Pero Larroy quedó al descubierto. En la tierra de nadie giró sobre los talones apuntando al cielo gris y ventoso con un revólver negro, buscando desesperadamente la recta más corta que lo llevara hasta la puerta abierta del coche que ya emprendía la huida. Frenó su carrera al recibir la bala como una imprevista cachetada en la frente y se dobló violentamente hacia atrás con una nube roja en las pupilas. Navarro, que lo miraba de lejos con la mano en la llave del contacto, revivió durante un segundo su flaco cuerpo desgarbado en mangas de camisa irguiéndose contra la comida infecta y los malos tratos de los senegaleses, en aquel verano interminable del 39 que sufrieron juntos agobiados de pulgas y roña y alambradas de espinos. Con la muerte ya reflejada en los ojos, Larroy dio tres pasos antes que un abanico de balas le segara las piernas; saltó y se revolvió en el aire, agarrotado, sus dedos como garfios soltaron el revólver y cayó de espaldas. Antes de morir, mientras parpadeaba apoyado en un codo, tuvo tiempo de ver asomada a la esquina a una peluquera de bonitas piernas y labios color rosa sujetándose con ambas manos la blanca falda que le alzaba el viento, indefensa y asustada y preciosa: al menos se fue de este mundo en buena compañía, pobre Larroy.

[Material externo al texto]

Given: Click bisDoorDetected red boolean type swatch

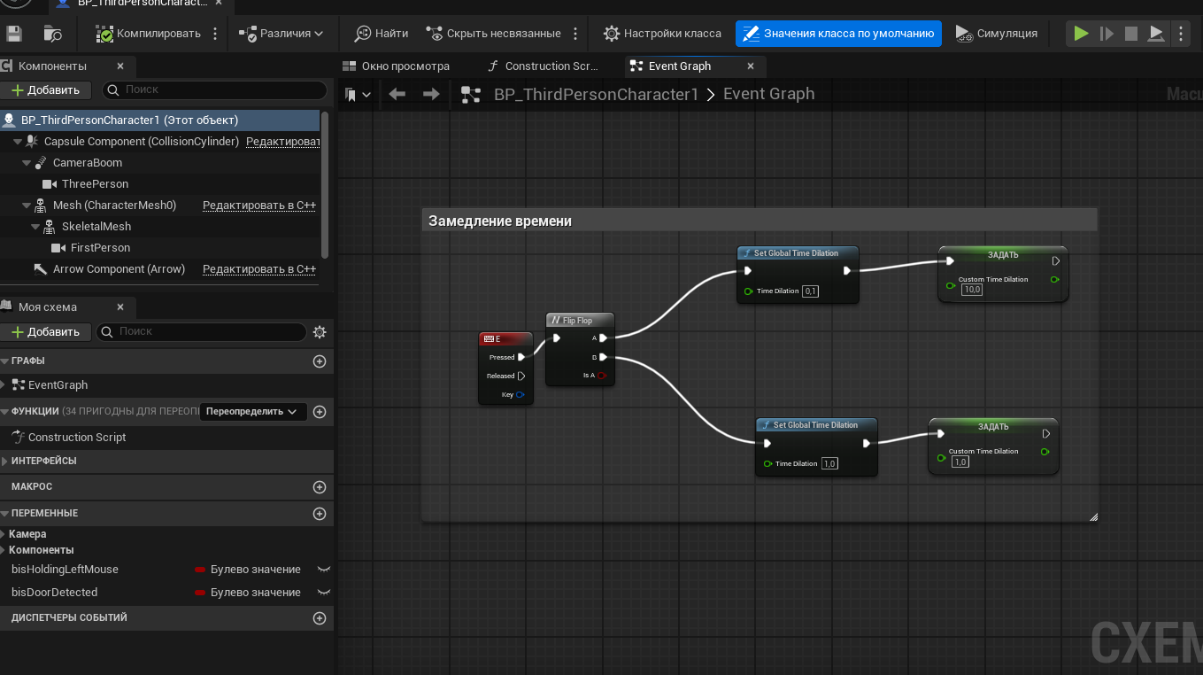Looking at the screenshot, I should click(x=200, y=593).
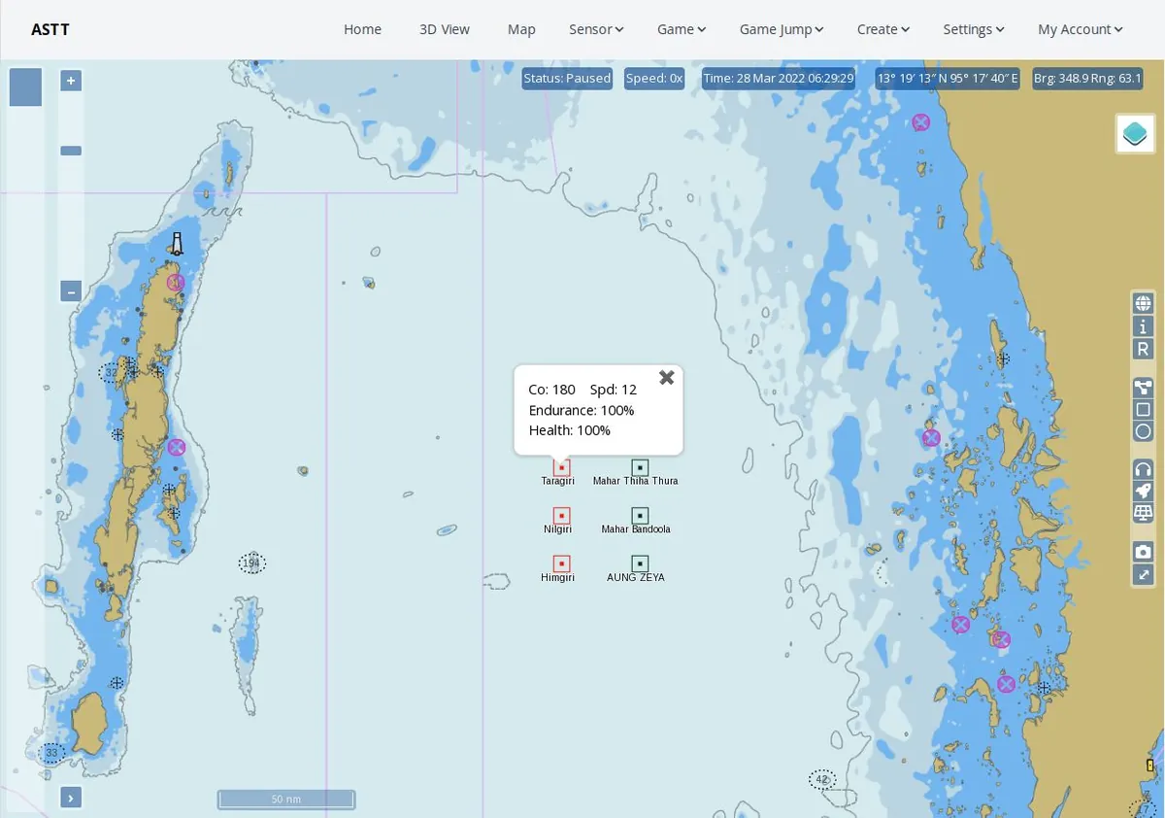Click the solar panel icon

[x=1143, y=513]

Ellos a distancia y sin intervenir, Navarro poniendo el motor en marcha.

– Vámonos -el «Taylor» con el sombrero sobre los ojos.

– Juraría que el bofia que han picado era el nuestro -Navarro pisando el acelerador-. Ese que Ramón tenía que señalarte, ¿no?

– Seguro. ¿No viste su maldito pelo de panocha? Nos han ahorrado el trabajo. Luis se alegrará cuando lo sepa, y sobre todo Artemi, desde el otro barrio. Pero lo siento por Larroy.

– Pronto criará malvas -concluye Palau.